*** Material supplied Section Begins ***
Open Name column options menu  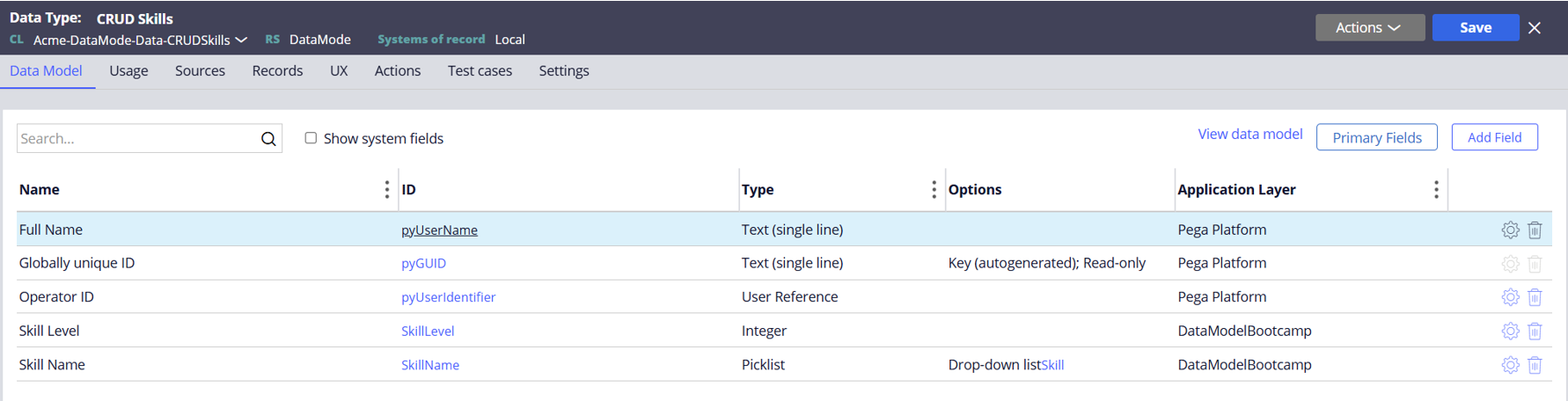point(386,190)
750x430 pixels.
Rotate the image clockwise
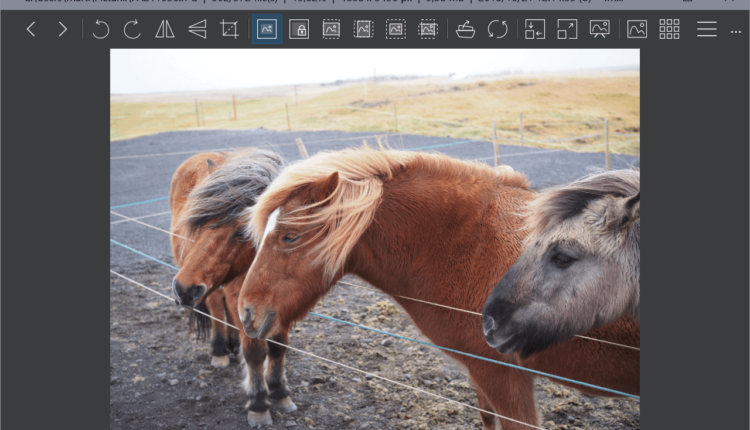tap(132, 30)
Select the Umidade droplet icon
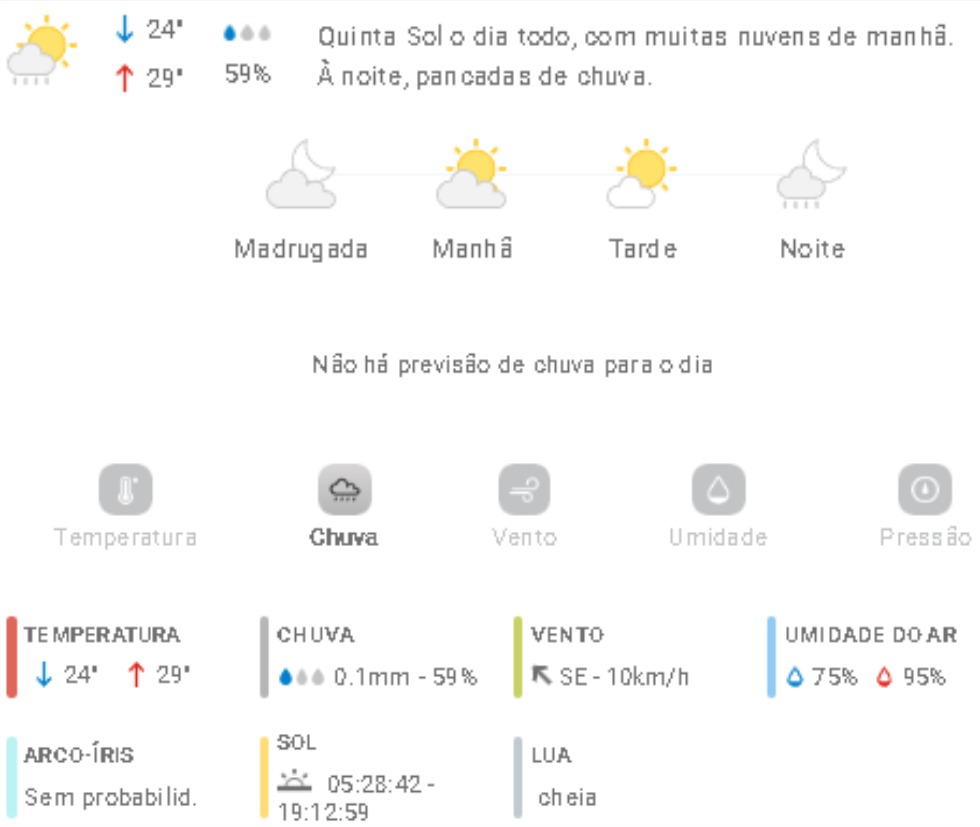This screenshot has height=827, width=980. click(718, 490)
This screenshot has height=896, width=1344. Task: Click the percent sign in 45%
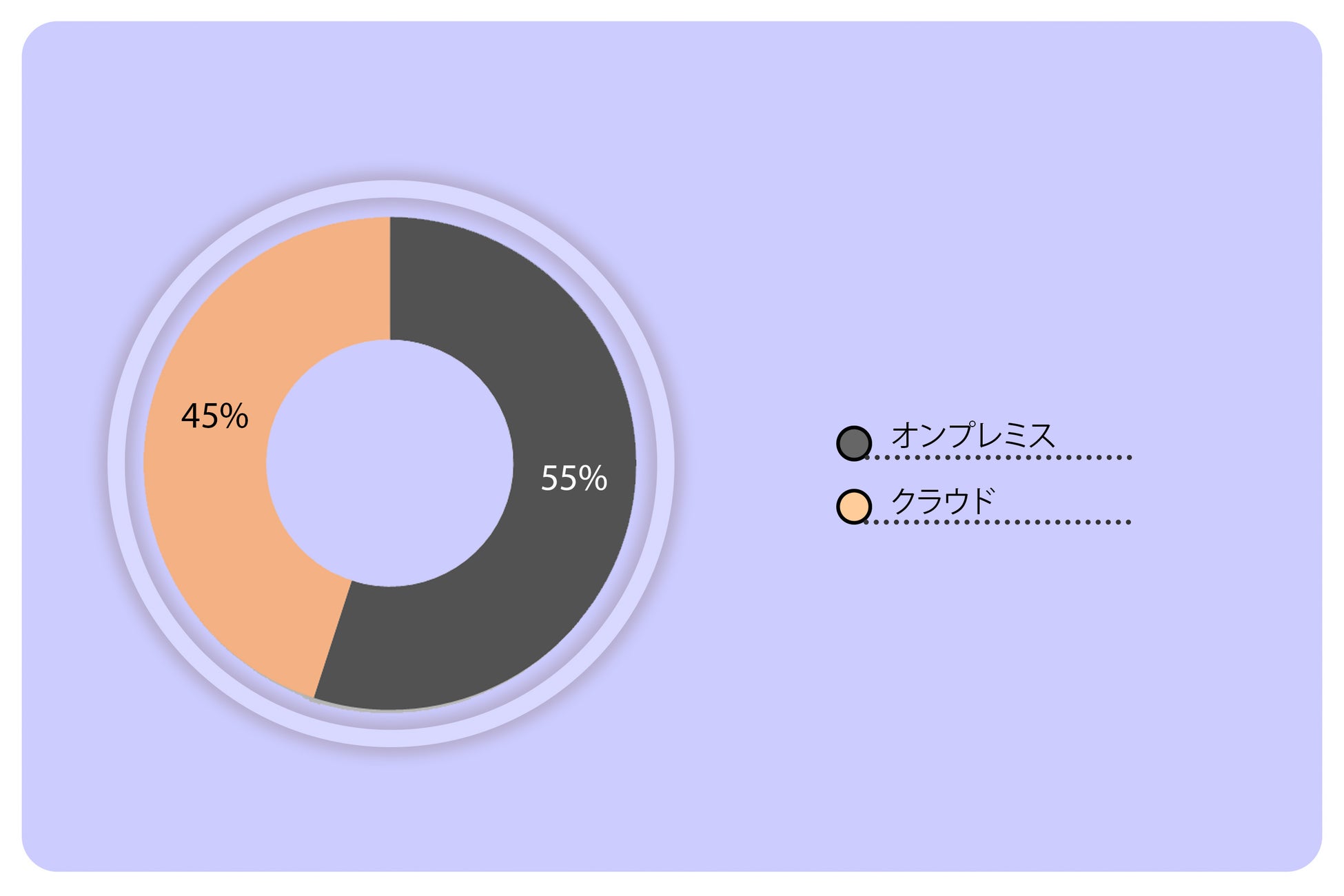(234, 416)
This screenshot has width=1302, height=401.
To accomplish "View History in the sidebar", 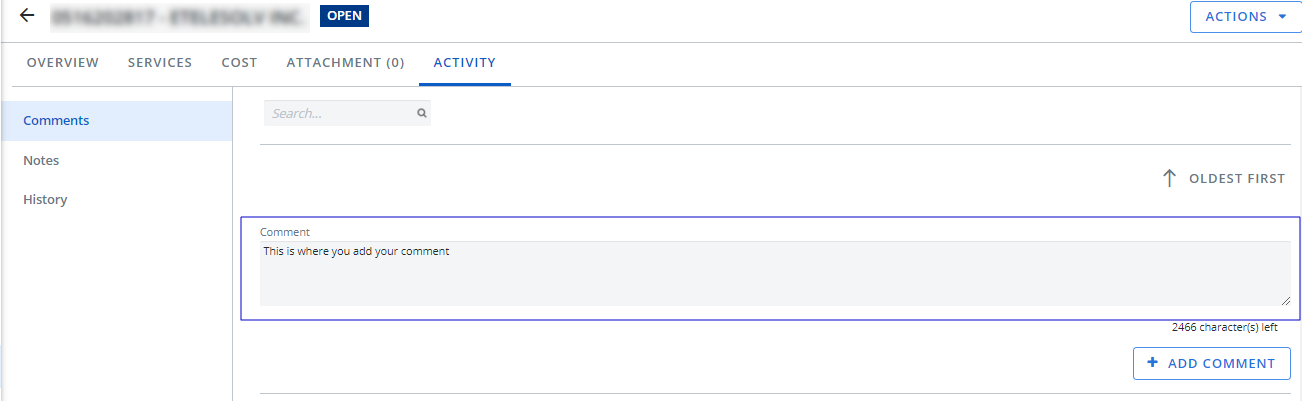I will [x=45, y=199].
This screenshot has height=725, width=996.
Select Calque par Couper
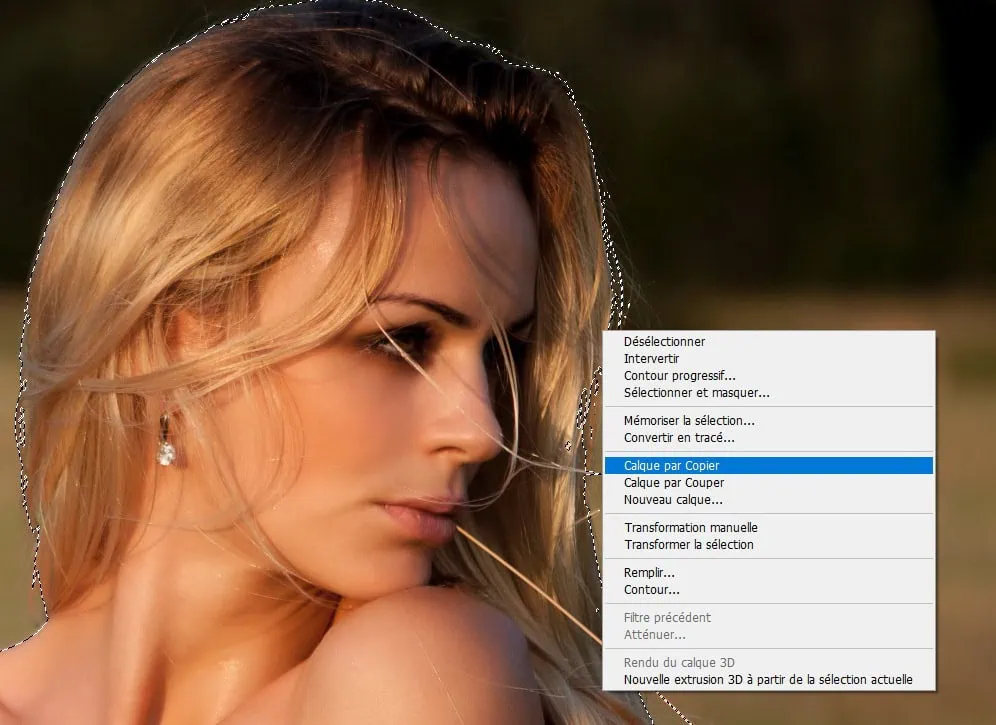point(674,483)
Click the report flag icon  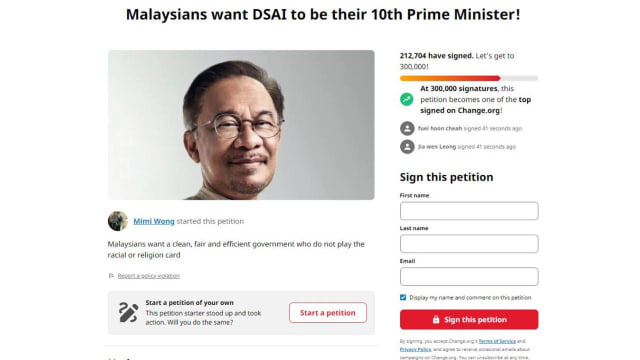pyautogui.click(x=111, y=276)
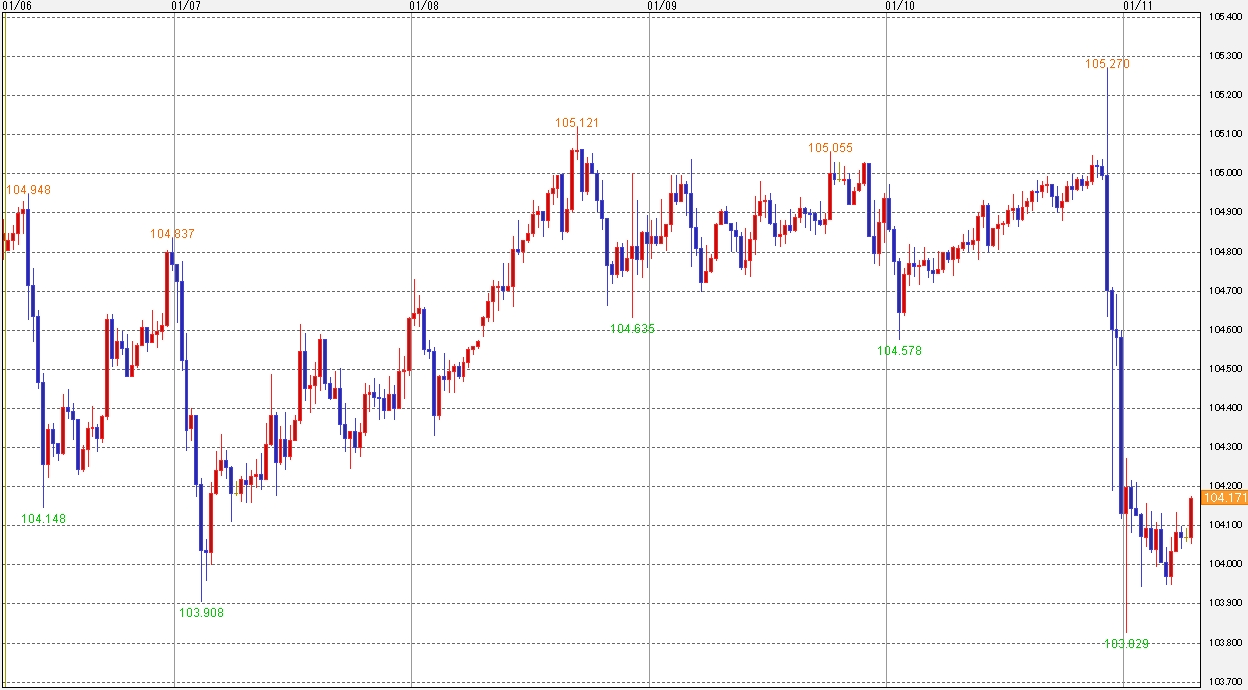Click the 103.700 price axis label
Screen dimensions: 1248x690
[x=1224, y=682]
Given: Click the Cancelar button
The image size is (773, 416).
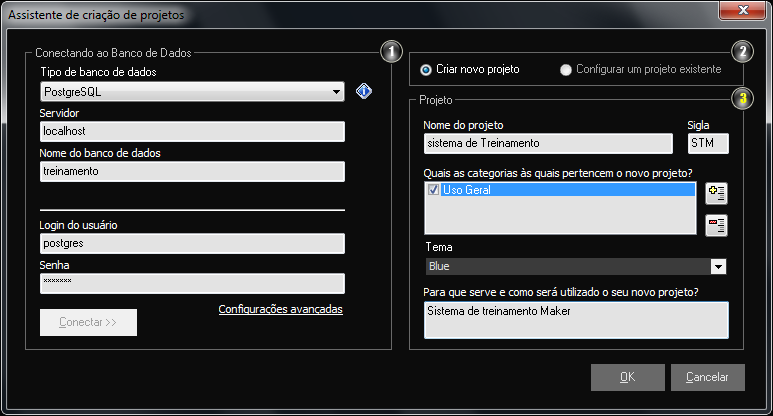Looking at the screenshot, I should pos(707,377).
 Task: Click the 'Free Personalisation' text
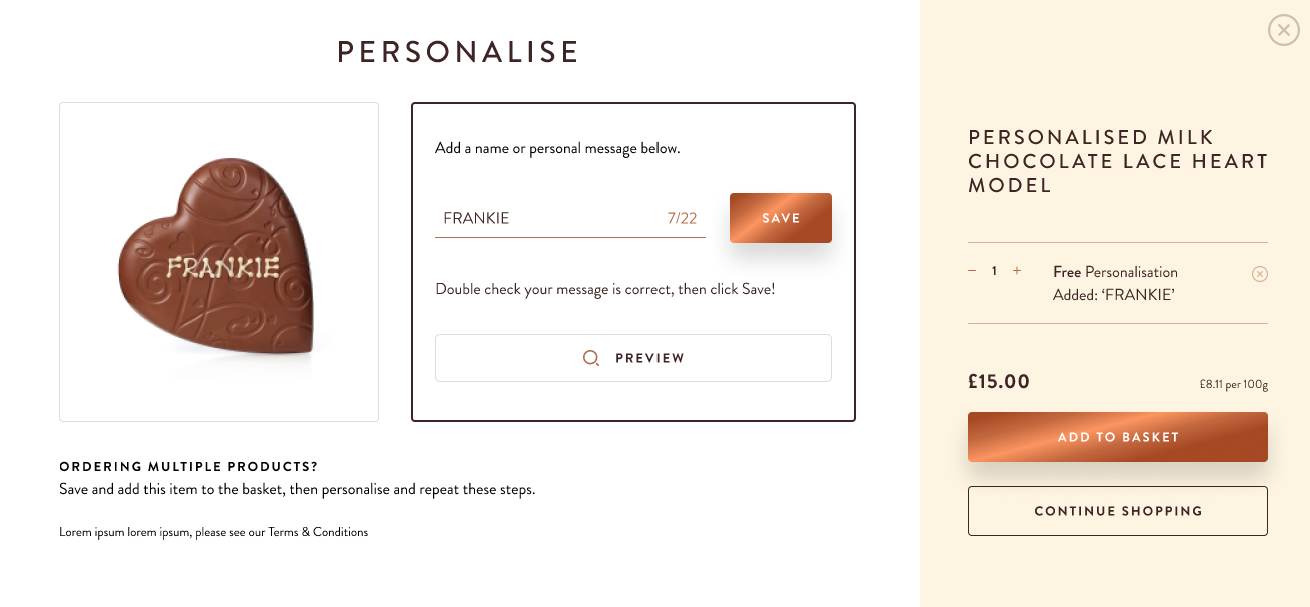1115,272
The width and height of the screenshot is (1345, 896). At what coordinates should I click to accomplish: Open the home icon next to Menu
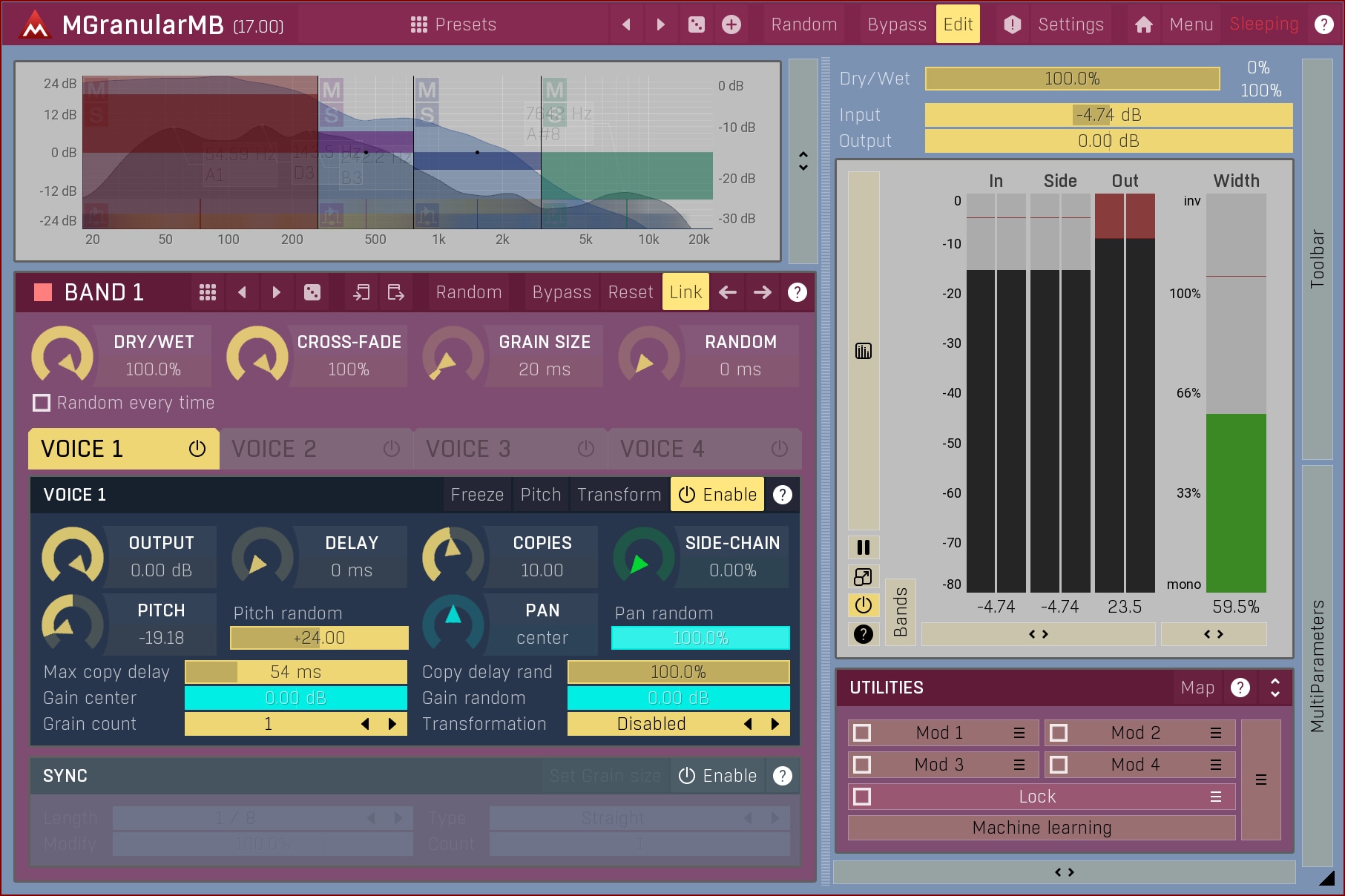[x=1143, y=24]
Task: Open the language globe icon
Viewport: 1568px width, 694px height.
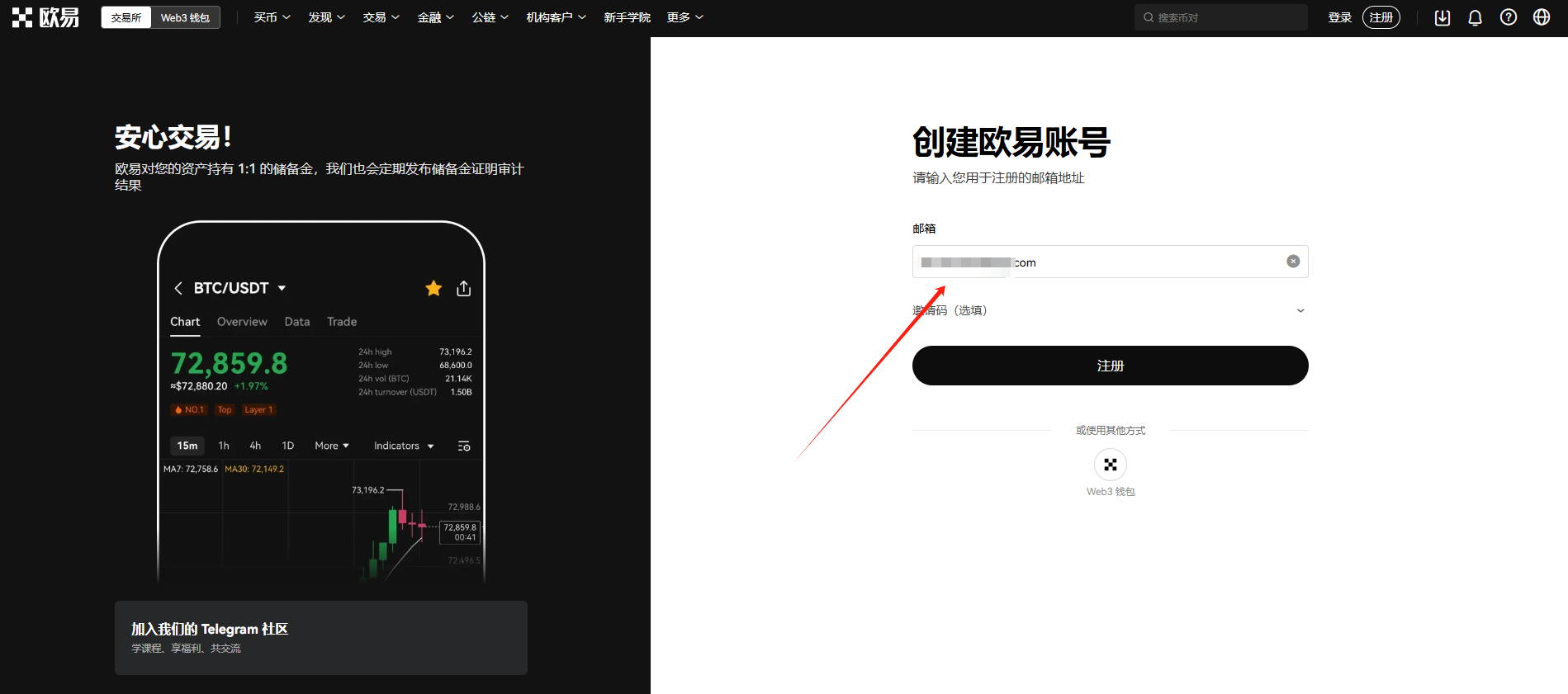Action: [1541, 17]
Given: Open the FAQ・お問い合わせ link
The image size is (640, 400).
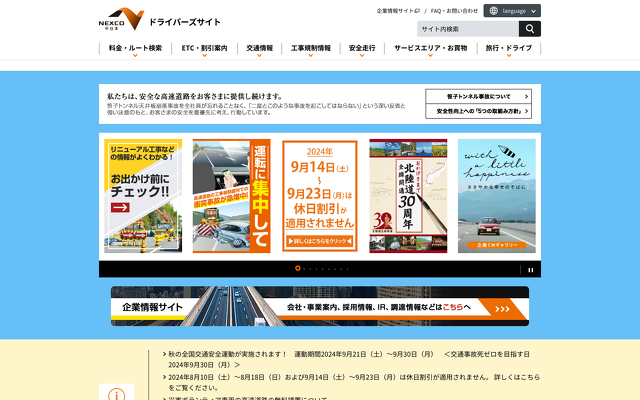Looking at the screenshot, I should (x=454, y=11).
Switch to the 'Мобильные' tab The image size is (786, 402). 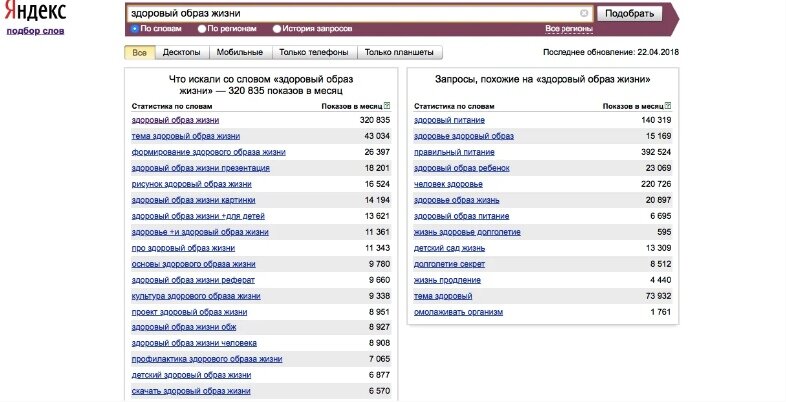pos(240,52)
*** Material supplied Section Ends ***
» Required work: State how many lines of the data above contain the string "Given", leaving out everything but the number.

» Result for this task: 2